══ TEXTE FOURNI ══

Portrait de Solange Brand

9 Lives magazine : La galerie bordelaise Arrêt sur l’image vient de te consacrer une exposition avec ton travail sur la révolution Culturelle chinoise, aujourd’hui et jusqu’au 3 avril, on te retrouve à Merignac aux côtés de travaux de deux autres femmes photographes : Dominique Darbois et Eva Siao. Peux tu nous présenter cette exposition et raconter la genèse de ce projet ?

Solange Brand : L’exposition regroupe trois regards de femmes photographes, dont je fais partie, à trois moments de l’Histoire chinoise entre 1949 et 1968. Eva Siao (1911-2001) et Dominique Darbois (1925-2014) ont traversé l’histoire du XXème siècle. Avec les photographies d’Eva Siao, on assiste aux premiers temps du nouveau pouvoir par proclamé Mao Zedong en 1949. On passe ensuite à 1957, avec Dominique Darbois, elle est partie seule, plusieurs mois pour sillonner la Chine au moment de l’industrialisation, c’est juste avant la période du Grand bond en avant. Et ça se poursuit avec mes photographies réalisées à partir de 1966 au moment de la révolution culturelle.

Exposition In Situ, 2022

Ce sont donc trois temps d’histoire qui se déroulent mais avec une volonté d’enchevêtrer les images de chacune pour faire converger les regards et les points de vue sur l’histoire de la Chine très peu documentée et peu connue.
C’est une exposition très investie. Françoise Denoyelle et moi-même avons travaillé de longues années pour arriver à faire naître ce projet qui me touche particulièrement. Notamment parce que l’œuvre d’Eva Siao et Dominique Darbois a manqué et manque toujours cruellement de visibilité !

═══
══ DONNÉES FOURNIES ══

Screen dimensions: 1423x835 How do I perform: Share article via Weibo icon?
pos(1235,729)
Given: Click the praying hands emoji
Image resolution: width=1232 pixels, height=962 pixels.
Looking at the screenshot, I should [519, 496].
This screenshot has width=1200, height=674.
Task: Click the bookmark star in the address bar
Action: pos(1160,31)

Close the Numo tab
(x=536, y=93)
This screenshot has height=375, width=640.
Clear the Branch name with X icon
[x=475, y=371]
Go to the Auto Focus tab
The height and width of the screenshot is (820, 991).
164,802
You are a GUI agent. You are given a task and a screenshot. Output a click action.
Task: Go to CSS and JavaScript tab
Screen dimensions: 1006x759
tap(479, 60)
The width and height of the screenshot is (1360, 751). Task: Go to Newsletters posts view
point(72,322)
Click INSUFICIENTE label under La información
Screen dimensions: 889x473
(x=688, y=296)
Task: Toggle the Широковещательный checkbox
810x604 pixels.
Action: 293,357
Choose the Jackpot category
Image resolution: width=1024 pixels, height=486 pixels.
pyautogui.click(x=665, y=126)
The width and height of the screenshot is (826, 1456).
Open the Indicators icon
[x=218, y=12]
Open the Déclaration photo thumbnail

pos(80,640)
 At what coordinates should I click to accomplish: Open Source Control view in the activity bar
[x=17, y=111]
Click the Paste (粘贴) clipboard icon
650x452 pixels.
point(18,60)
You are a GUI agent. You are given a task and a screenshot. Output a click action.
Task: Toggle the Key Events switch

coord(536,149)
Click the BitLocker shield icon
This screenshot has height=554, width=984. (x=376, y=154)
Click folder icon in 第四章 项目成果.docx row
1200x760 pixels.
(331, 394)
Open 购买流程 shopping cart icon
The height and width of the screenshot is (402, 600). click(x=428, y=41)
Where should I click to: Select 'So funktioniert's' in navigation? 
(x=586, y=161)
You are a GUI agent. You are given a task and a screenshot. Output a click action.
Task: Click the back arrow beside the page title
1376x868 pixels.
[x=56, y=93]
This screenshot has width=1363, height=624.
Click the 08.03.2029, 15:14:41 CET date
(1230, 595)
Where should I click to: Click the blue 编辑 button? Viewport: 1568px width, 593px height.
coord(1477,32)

═══

[CONSIGNES]:
1. D'après l'entretien, pourquoi l'exposition mêle-t-elle les images des trois photographes au lieu de simplement suivre l'ordre chronologique ? Réponds en une à trois phrases.
2. Exprime sous forme de liste JSON de chaînes les lignes des enregistrements, de la ligne contenant « Where should I click to: Click » jusqu'à la fin des enregistrements, à raison d'une chaîne par ligne et sans les lignes vides.

[RÉPONSES]:
1. Les images de chacune sont enchevêtrées pour faire converger les regards et les points de vue sur l'histoire de la Chine. Cette histoire est très peu documentée et peu connue.

2.
[
  "Where should I click to: Click the blue 编辑 button? Viewport: 1568px width, 593px height.",
  "coord(1477,32)"
]